The Blog of the Legal Times (BLT) reports that Scooter Libby was sentenced to 30 months of jail time for his March 2007 conviction by a federal jury on four counts of false statements and obstruction of justice. As Emma Schwartz describes in her BLT post, Judge Walton reached his decision only after a difficult deliberation, but ultimately, resorted to strict application of the federal sentencing guidelines:

Walton noted his admiration for people such as Libby, who have worked dilligently in the intelligence arena to ensure the security of this country, particularly since the attacks of Sept. 11, 2001. Libby, he said, was clearly a "positive" and "contributing" member to this society and country, as indicated by the approximately 150 letters of support filed with the court .  Yet Walton felt bound by the federal sentencing guidelines, which require that Libby serve between 30 and 37 months. "I appreciate that sometimes people make mistakes," Walton said. But "the evidence is this case overwhelmingly indicate Mr. Libby's culpability," Walton said. While he did not think the evidence indicated that Libby knew Valerie Plame was covert, "he surely did not take any efforts to find out"—something a person in Libby's position should have done.

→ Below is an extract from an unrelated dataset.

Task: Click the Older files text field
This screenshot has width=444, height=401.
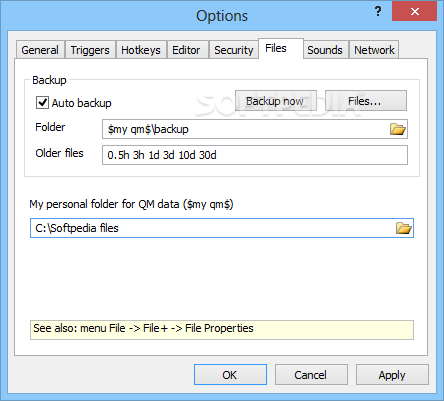Action: 255,155
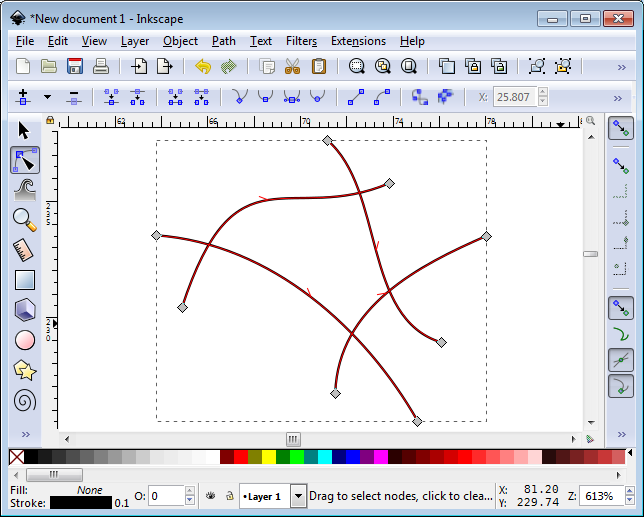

By the way, if you're interested in viewing the letters in support of Libby, they're available here at the The Smoking Gun.

Now that Libby's sentence has been decided, Judge Walton faces an equally difficult decision: whether to allow Libby to remain free on bail pending appeal. Sentencing guru Doug Berman discusses the issue in this post. According to Berman, a bail decision won't be made until the end of the month -- plenty of time for both discussion of a pardon as well as a decision from the Supreme Court in a similar matter, involving Victor Rita. As Berman discussed in an earlier  post, the Supreme Court is currently reviewing the conviction of Rita, a goverment official who received a 33-month sentence for similar allegations of lying under oath and interfering with an investigation. Berman writes that if Rita prevails at the Supreme Court, Libby's lawyers will have even stronger grounds for appeal -- which in turn will strengthen the argument for allowing Libby to remain free while his appeal is pending.

Posted by Carolyn Elefant on June 5, 2007 at 05:05 PM | Permalink | Comments (1)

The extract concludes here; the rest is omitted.